== Exercise ==
Your answer should be one number: the count of lines in these entries that hold the word "agent".

======== Data to examine ========

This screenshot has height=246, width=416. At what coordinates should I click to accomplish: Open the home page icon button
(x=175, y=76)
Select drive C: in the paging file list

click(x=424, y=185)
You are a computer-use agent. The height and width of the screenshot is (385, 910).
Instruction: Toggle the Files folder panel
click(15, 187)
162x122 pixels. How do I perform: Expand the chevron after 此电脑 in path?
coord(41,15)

========
======== Data to examine ========

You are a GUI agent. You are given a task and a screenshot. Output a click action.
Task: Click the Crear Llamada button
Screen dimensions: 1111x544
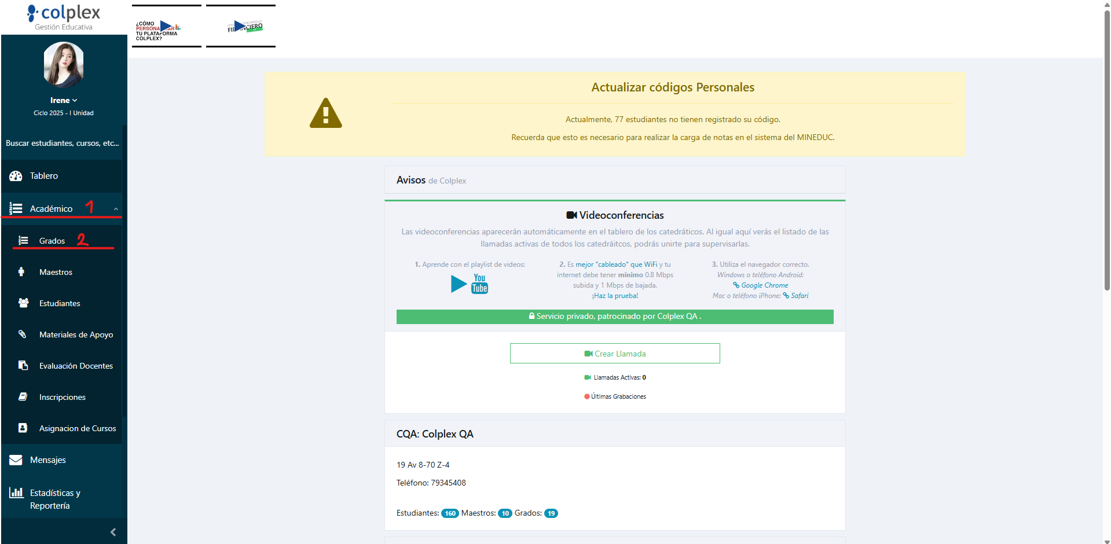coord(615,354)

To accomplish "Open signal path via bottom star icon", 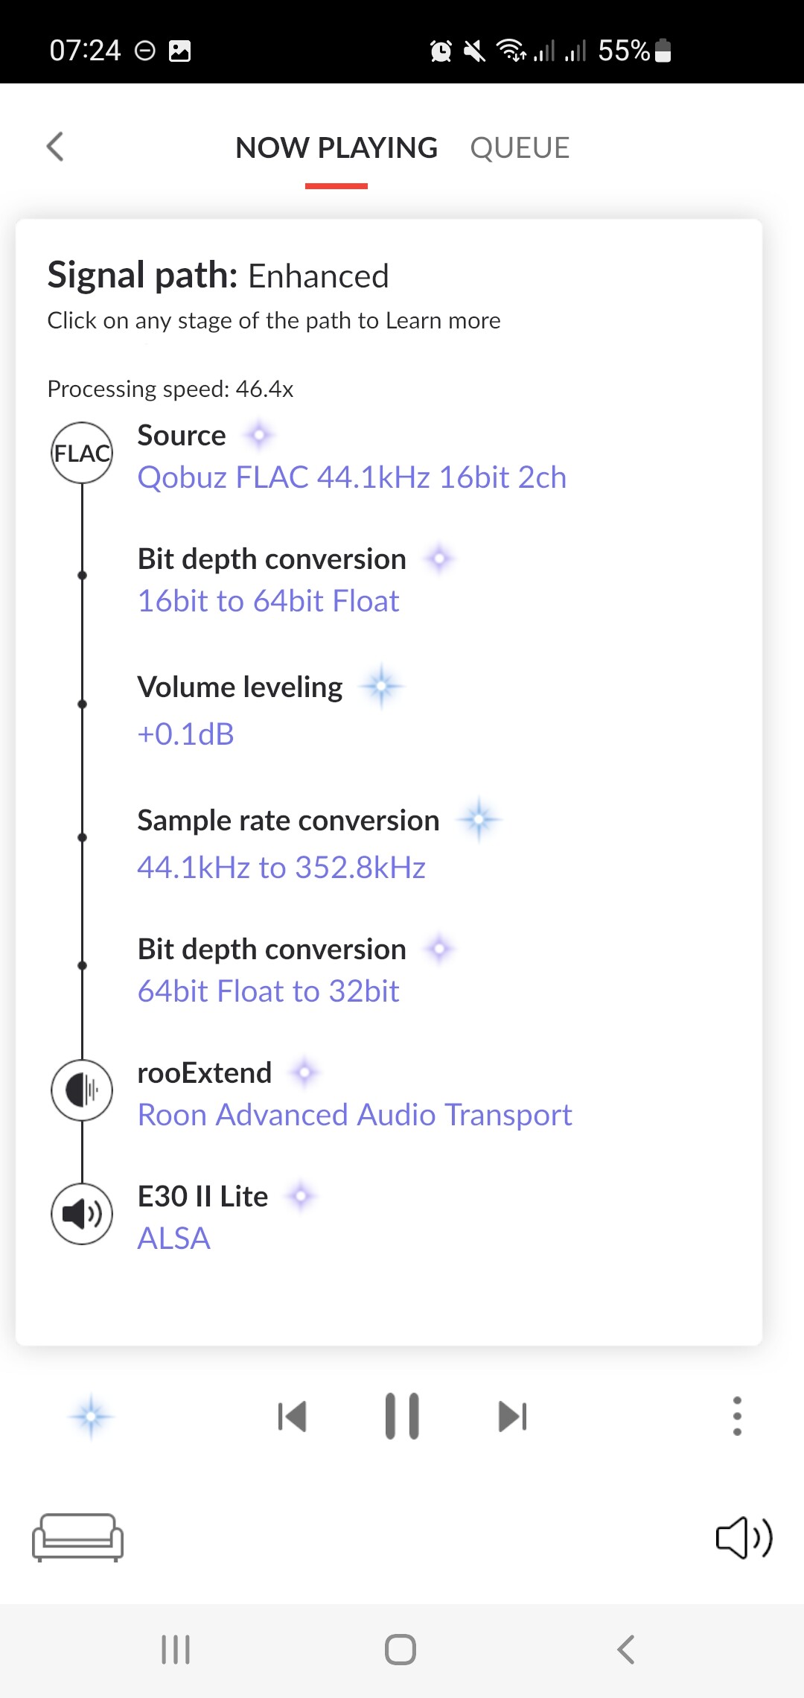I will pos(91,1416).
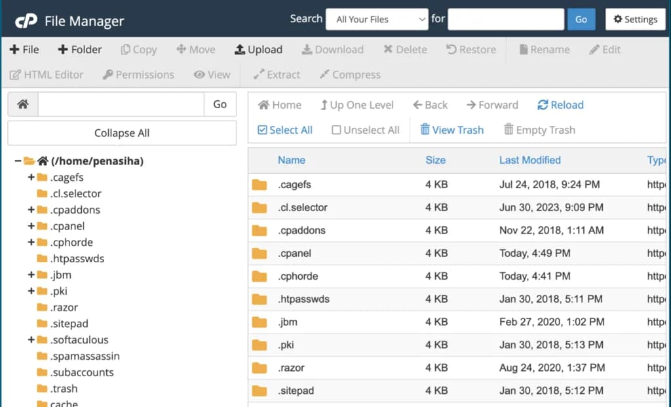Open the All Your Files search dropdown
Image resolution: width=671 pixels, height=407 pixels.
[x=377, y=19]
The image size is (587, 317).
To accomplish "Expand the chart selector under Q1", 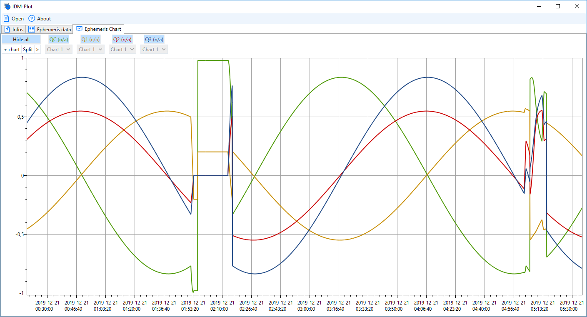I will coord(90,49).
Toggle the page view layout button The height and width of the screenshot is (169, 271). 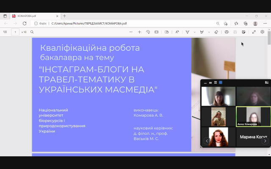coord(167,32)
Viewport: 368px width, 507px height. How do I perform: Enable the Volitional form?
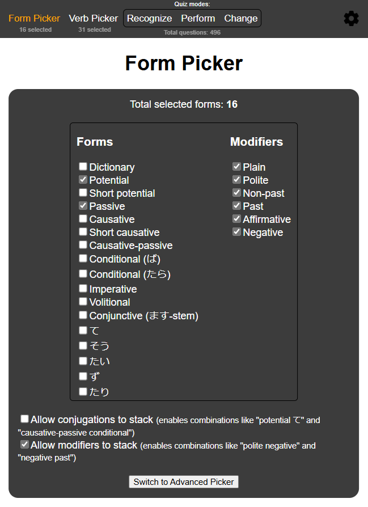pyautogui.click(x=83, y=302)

========

== Solved exercise ==
2